The iconic event may not be as feel-good as it seems
By CLARA FISCHER — firstname.lastname@example.org
The Macy’s Thanksgiving Day Parade has long been a tradition associated with the holiday. Dating back to 1924, it originated as a Christmas celebration, and has since evolved into one of American Thanksgiving’s most recognizable trademarks.
However, it seems a bit odd that so many celebrate the holiday of giving back by watching what is, at its core, a glorified three-hour long commercial.
While the parade is expensive (some experts estimate that Macy’s spends upwards of $10.4 million on the ordeal every year) and some may not see it as a worthy investment for a company that is one of the last remaining giants of the dying department store industry, the exposure Macy’s gets from the event far surpasses the costs of putting it on.
From an economic viewpoint, the branding is ingenious — the Macy’s name is so synonymous with the affair that many refer to it simply as “The Macy’s Day Parade.”

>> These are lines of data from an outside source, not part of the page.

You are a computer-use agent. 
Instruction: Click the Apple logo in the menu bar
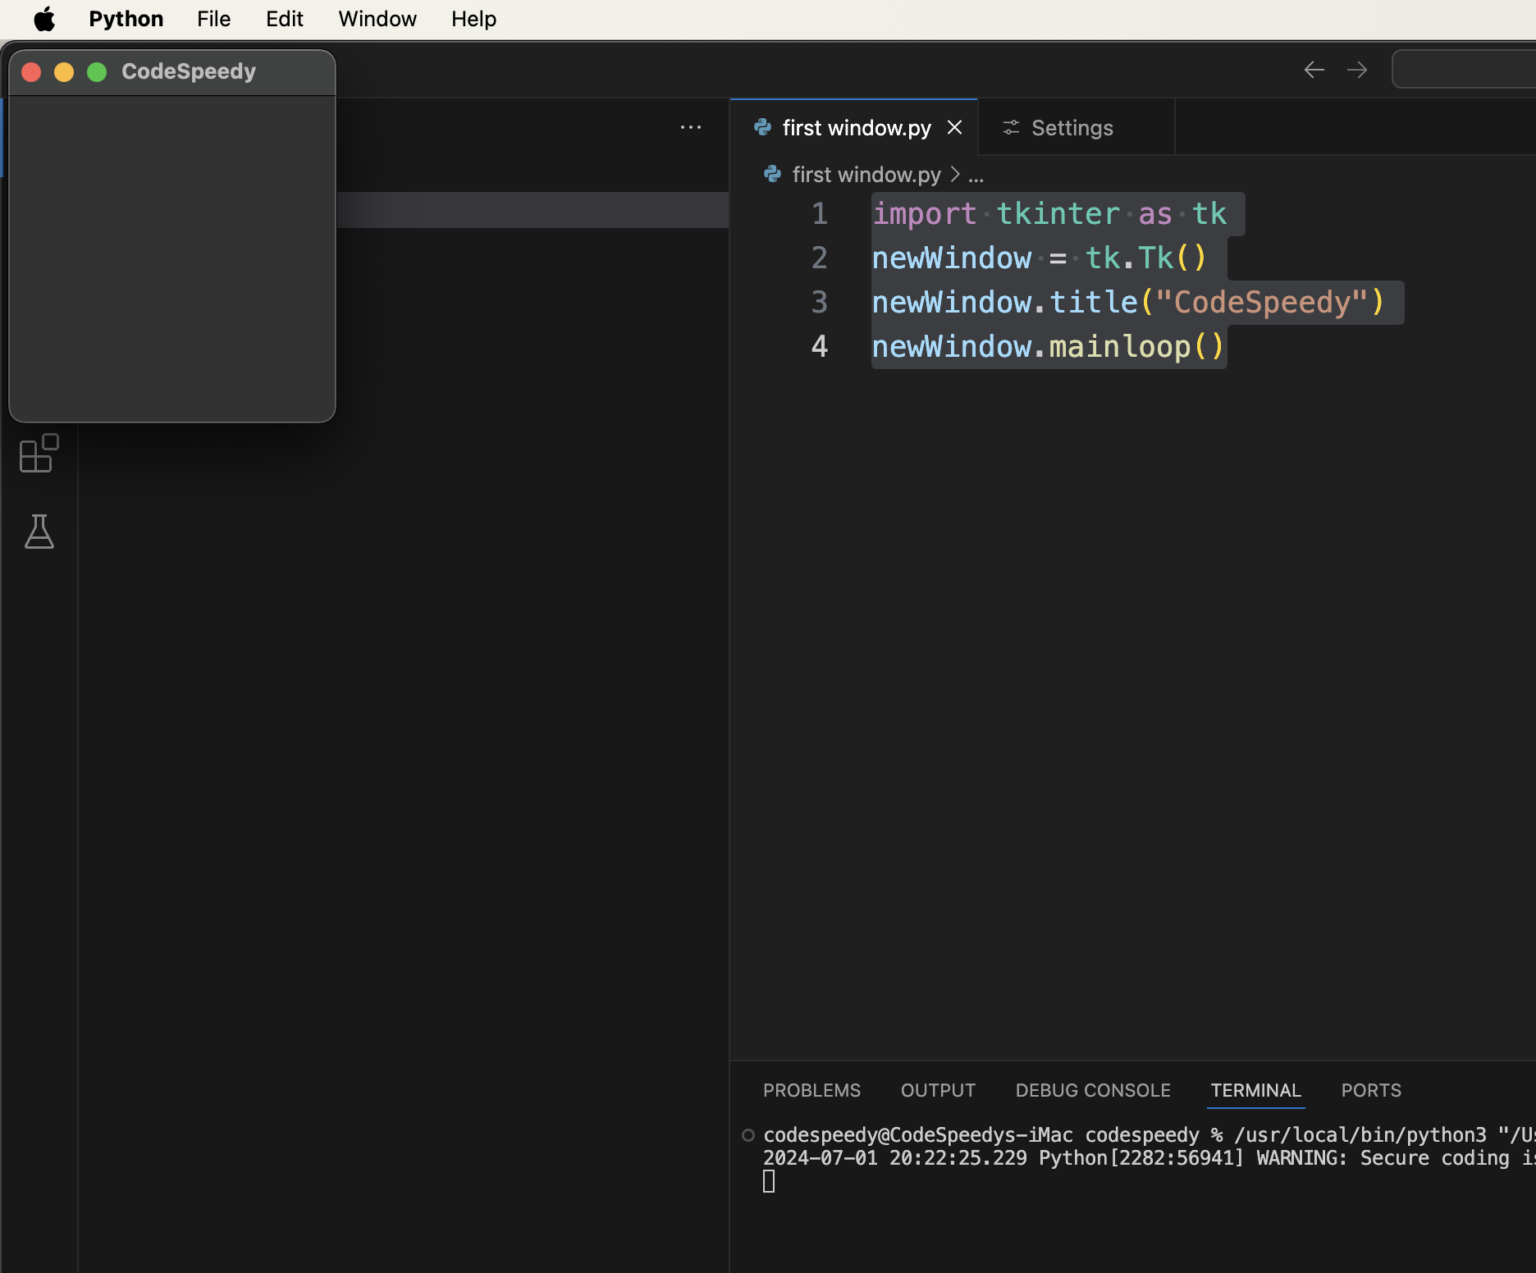(x=43, y=18)
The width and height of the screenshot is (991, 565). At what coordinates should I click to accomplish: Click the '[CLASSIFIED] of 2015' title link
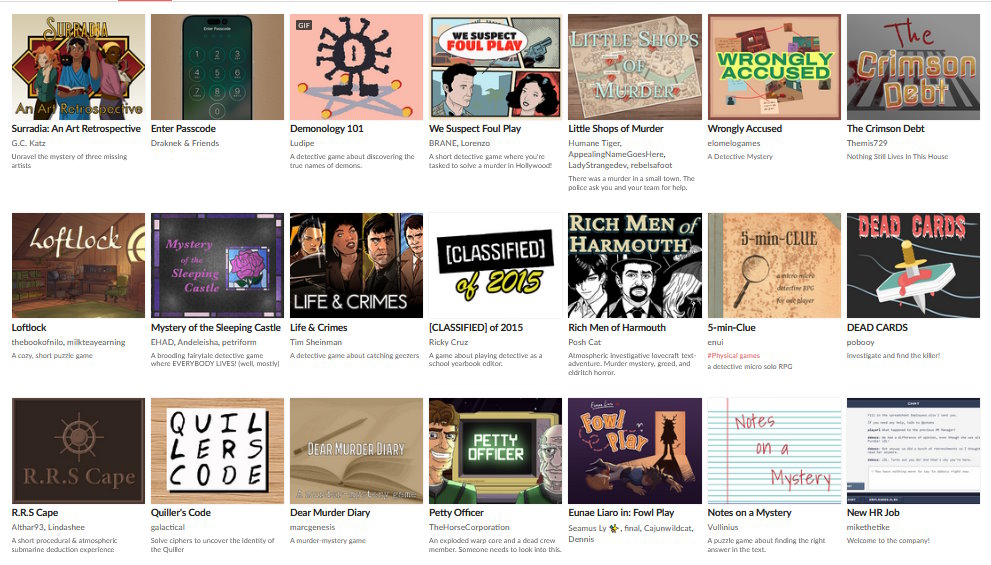coord(476,327)
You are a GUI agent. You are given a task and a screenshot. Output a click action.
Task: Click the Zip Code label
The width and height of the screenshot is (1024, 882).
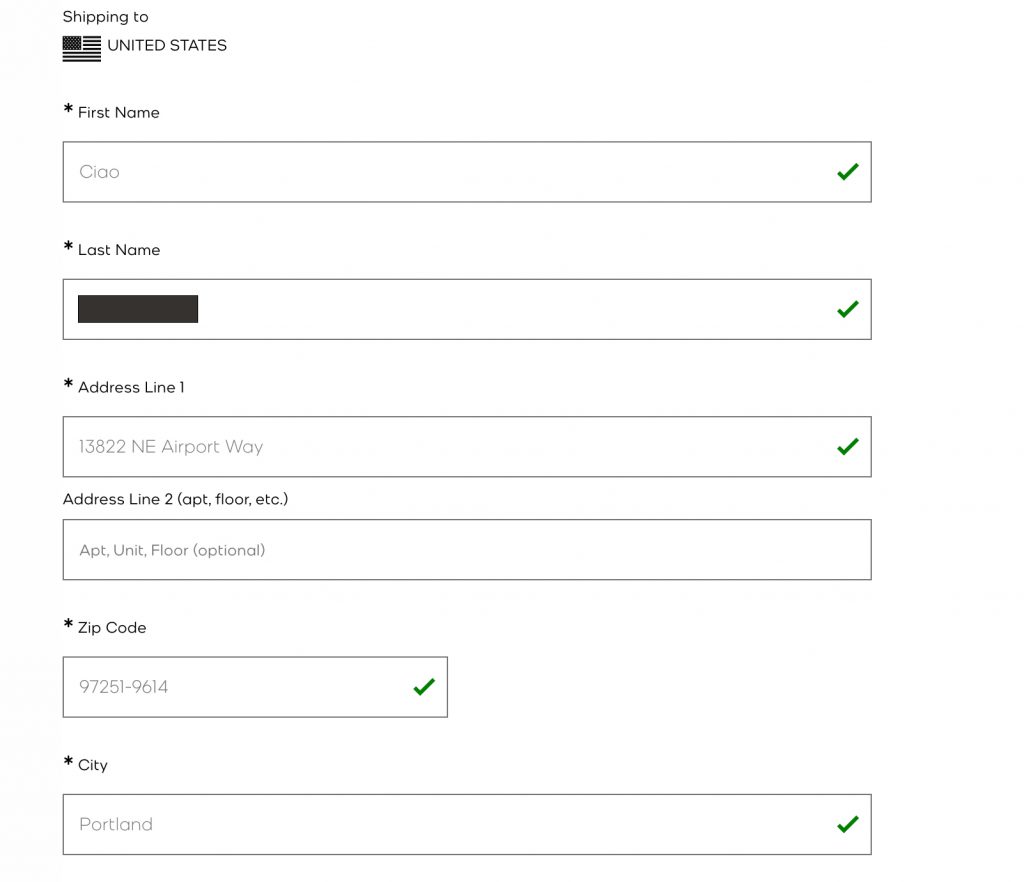pyautogui.click(x=112, y=628)
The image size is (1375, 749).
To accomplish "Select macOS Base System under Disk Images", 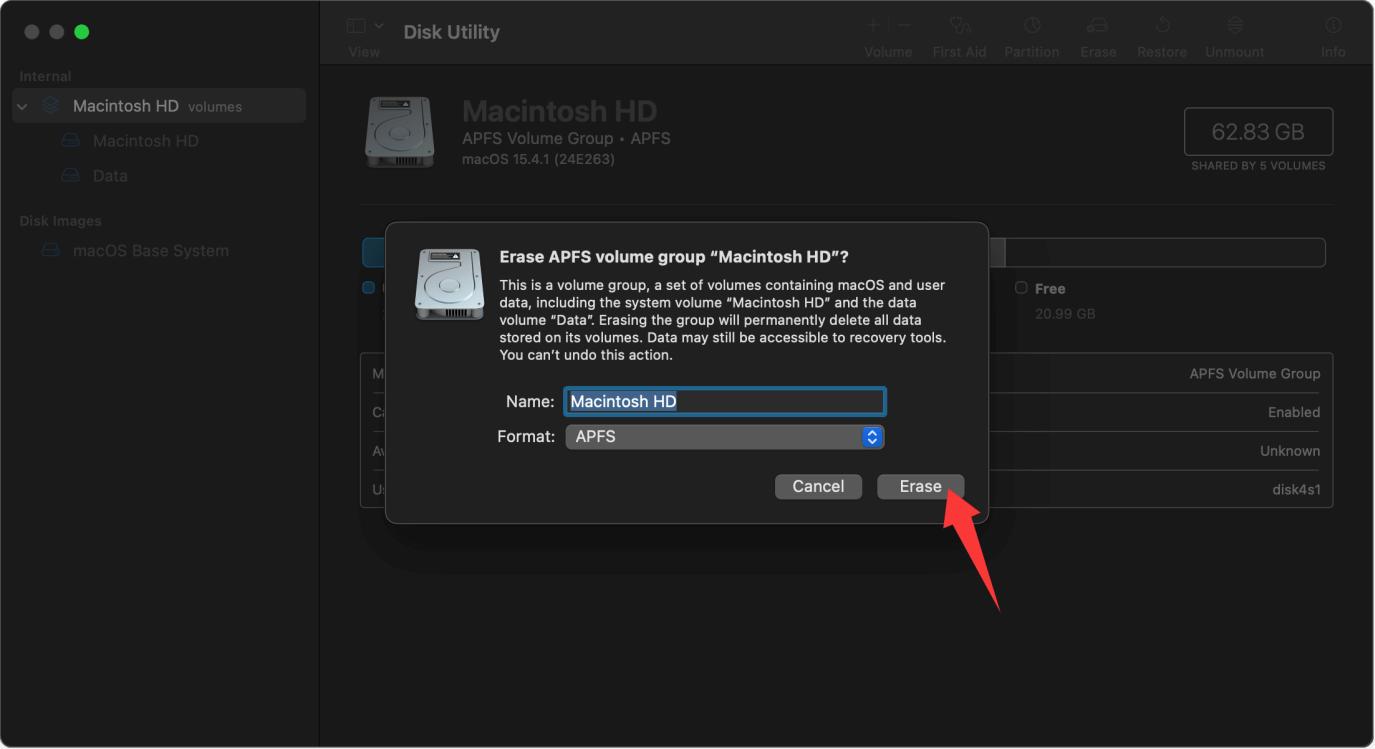I will (150, 250).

This kind of brand recognition provides exposure that comes at a critical time in the year. The parade takes place from 9 a.m. EST to 12 p.m. EST on Thanksgiving Day — a time during which many American families are relaxing before going through the stress of cooking Thanksgiving dinner. More importantly, it streams just before the biggest commercial event of the year: Black Friday.
By hosting the extravagant march of themed floats and giant helium balloons just mere hours before the dawn of the shopping event, Macy’s discreetly plants the brand in consumers’ subconscious minds, increasing their likelihood of making a stop at the department store as they hunt for deals.
To maximize the chances of this happening, the marketing of the event has been aimed at children. The goal is to entice the younger demographic with giant blown-up versions of their favorite cartoon characters in the hopes that they will influence their parents to purchase the correlating merchandise at Macy’s (which, conveniently, is already on sale for Black Friday).
Another important note is that while the parade has been running since 1924, the first Native American land acknowledgment — commemorating one of the most important historical and cultural aspects of Thanksgiving — did not come until 2020, more than 70 years after it first aired. This major delay seems to show that the event was designed as a glittering commercial spectacle that seeks to glorify the materialistic spirit of the holiday season.
While it is easy to tune out and enjoy the entertaining cultural spectacle powered by sheer human ingenuity (one individual balloon can take up to a year to develop before it is ready to fly), there seems to be something sinister about the grandeur of the whole performance.
At the end of the day, viewers can interpret the parade as something put on in the hopes that consumers will be swayed to give Macy’s their money, or they can see it as a longstanding holiday tradition that delights families across the nation. Either way, it’s important to keep in mind the complex history of the holiday and make the most out of the non-materialistic heritage that comes with the season of giving back.